DESEJO DE AMAR
O amor, há muito é cantado em prosa e versos, tem despertado
muitas emoções e atitudes ao longo da história da humanidade. É uma palavra
universal, porém é um conceito cultural e subjetivo.
Amar e ser amado poderiam ser simples, entretanto, envolve toda a complexidade
do ser humano, que é a responsável por tantos desencontros amorosos. É constante
a queixa de parceiros que não se sentem amados por mais que o outro procure
manifestar o seu amor. Ele não é reconhecido. Lamentável é ouvir alguém dizer
que não consegue amar.
Será que você já se perguntou: como me sinto amado e como expresso o meu amor?
Estes dados são fundamentais para se crescer no amor.
Cada um de nós aprende amar e dar amor através do processo de aprendizagem que
ocorre nas nossas primeiras interações. Assim, trazemos um modelo de amor. De
acordo com Luhman, 1990, "o amor é um código de comportamento, um modelo de
conduta que temos diante dos olhos quando aprendemos a amar".
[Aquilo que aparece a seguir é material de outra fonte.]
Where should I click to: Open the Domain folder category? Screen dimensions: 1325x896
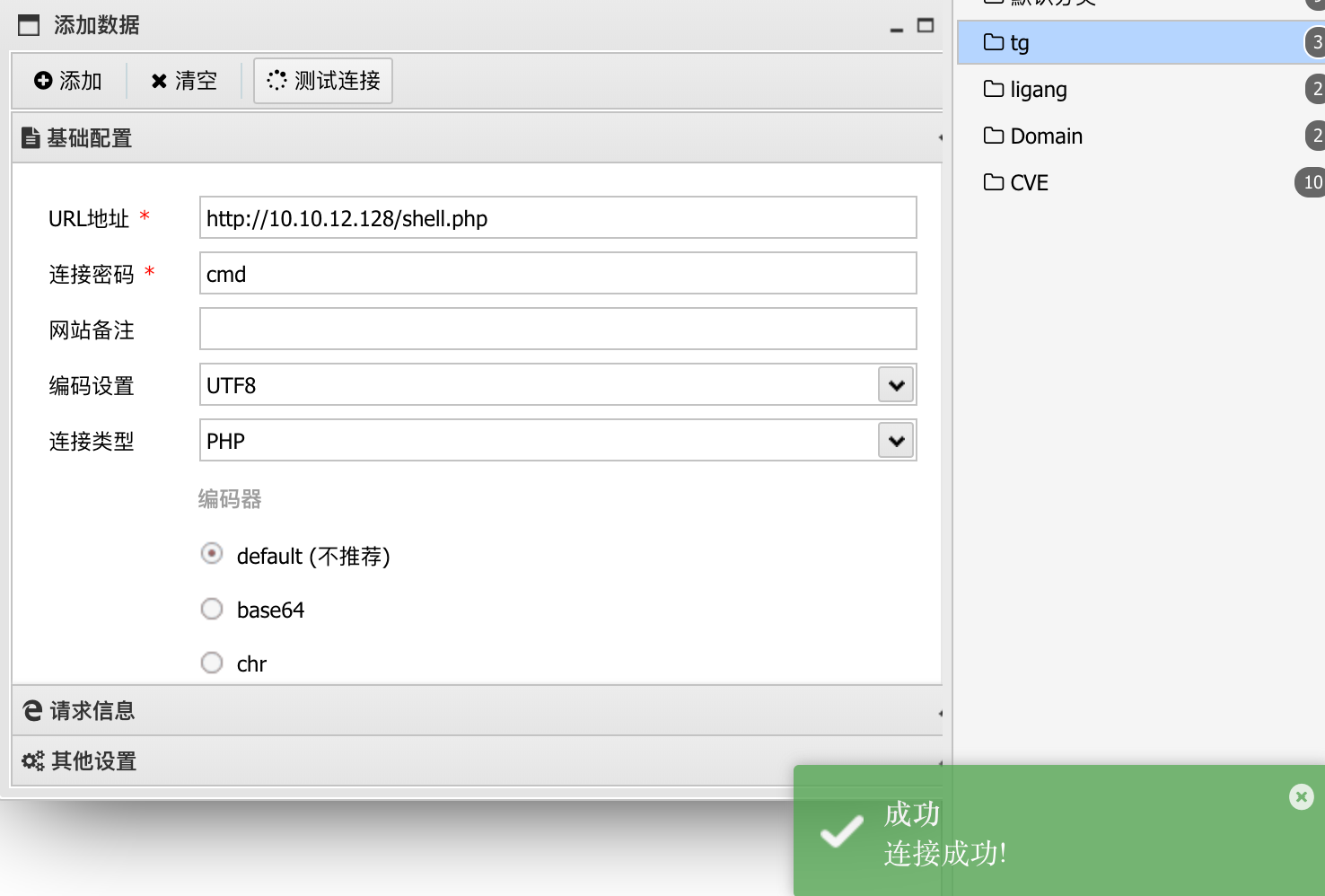(1046, 136)
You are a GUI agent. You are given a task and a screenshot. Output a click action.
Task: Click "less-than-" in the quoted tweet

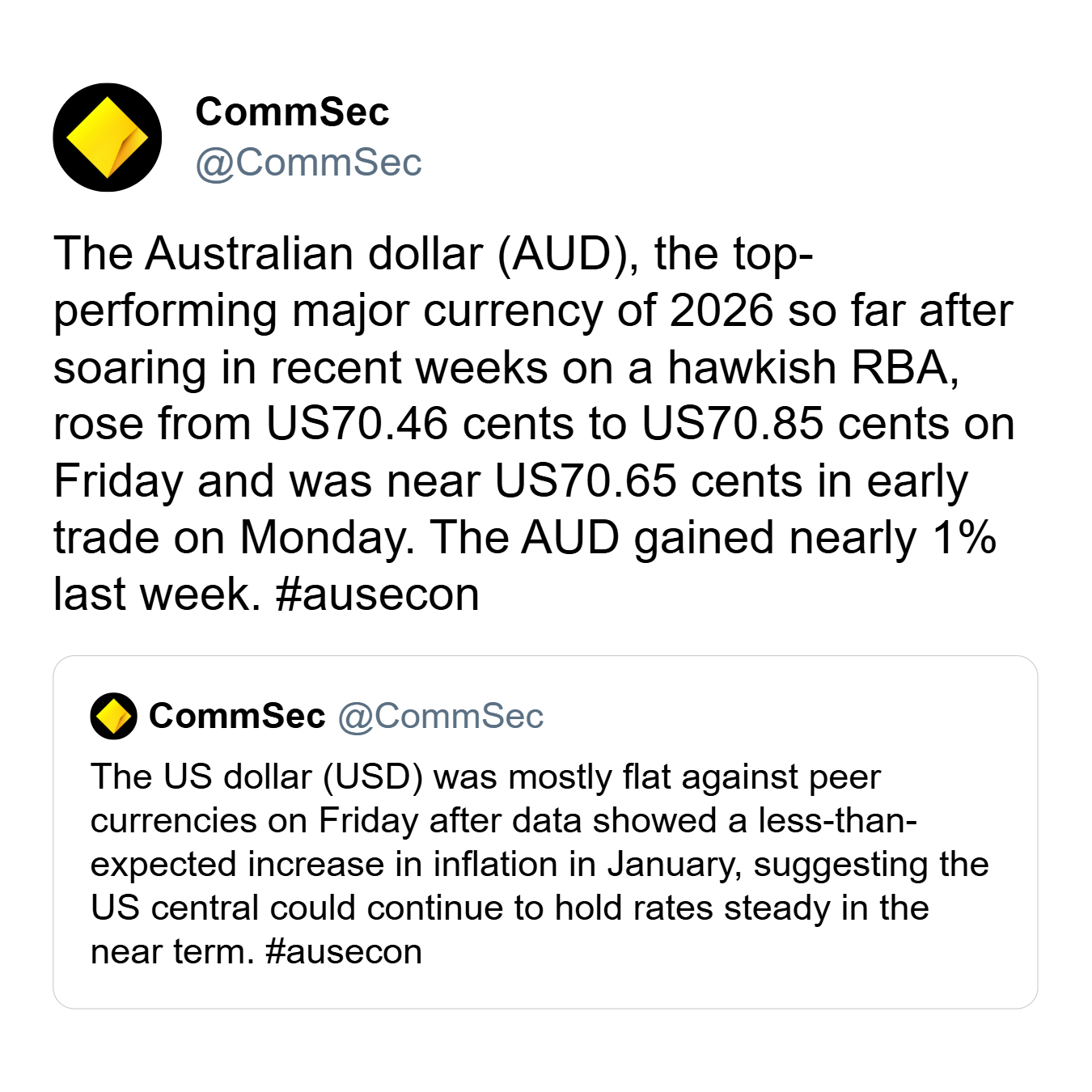click(x=837, y=821)
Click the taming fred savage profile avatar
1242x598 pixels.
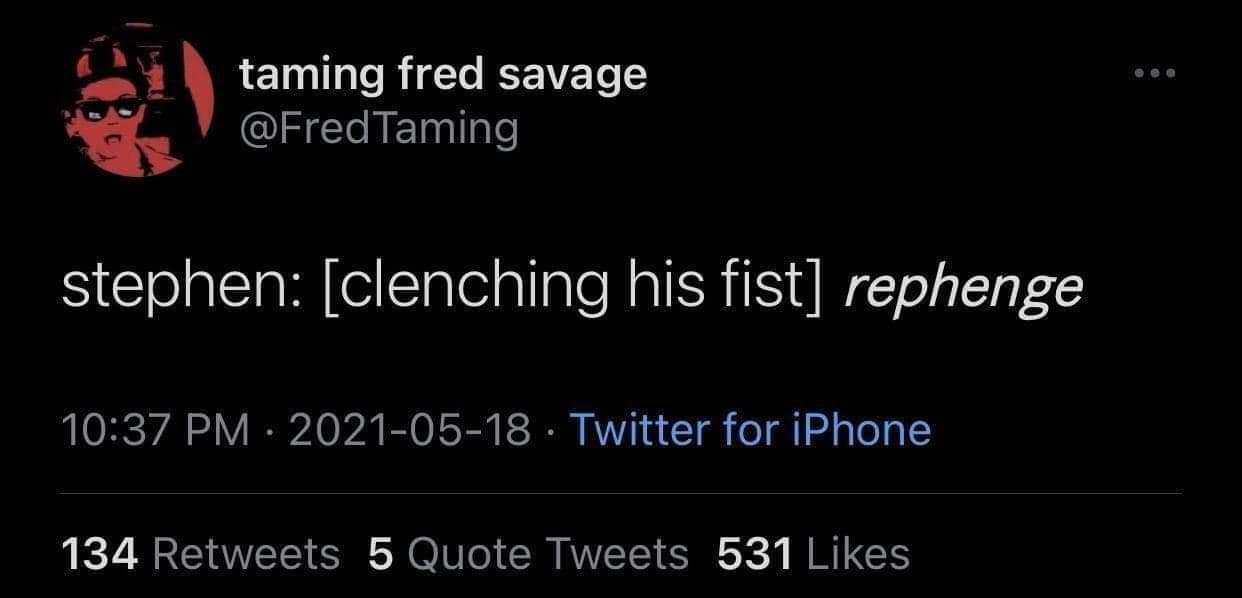pyautogui.click(x=140, y=101)
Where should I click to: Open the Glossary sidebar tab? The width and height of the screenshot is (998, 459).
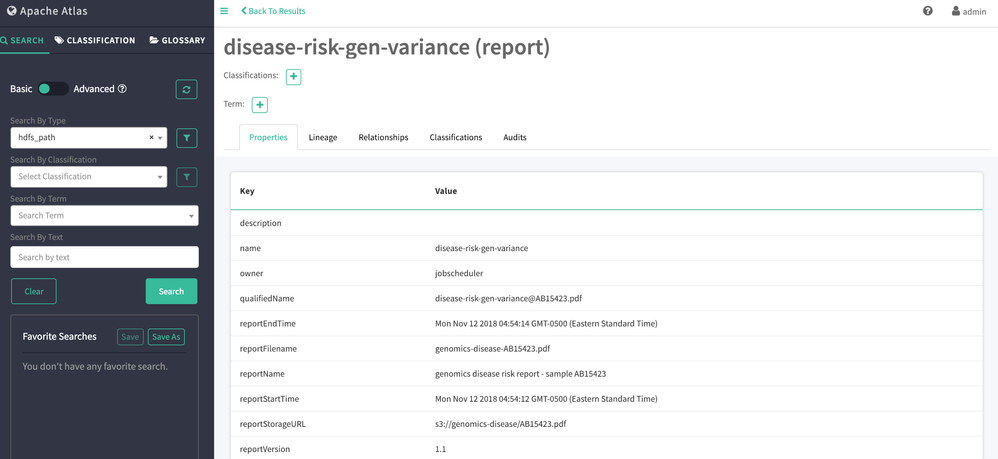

O amor adulto exige um árduo trabalho. É necessário que as demandas de
satisfação individual sejam reconhecidas por cada um e sintonizadas pelos
parceiros. Assim, conhecer-se e conhecer ao outro, dar e receber são elementos
fundamentais para amar e se sentir amado. Cabe, também, ressaltar que na medida
em que deixamos de ser meros receptores, tornamo-nos mais livres da dependência
do outro.
Desta forma, na relação cada um precisa aprender a ver o outro como ele é,
buscando filtrar valores, crenças, medos, expectativas. É um investimento a
dois; disposição de se deixar conhecer e aceitação recíproca. Como escreveu
Clint Weyand "Meu amor deve estar disposto a permitir que você cresça em
direções que eu não percorri. Se não te dou esta liberdade, meu amor é apenas um
método disfarçado de controlar você".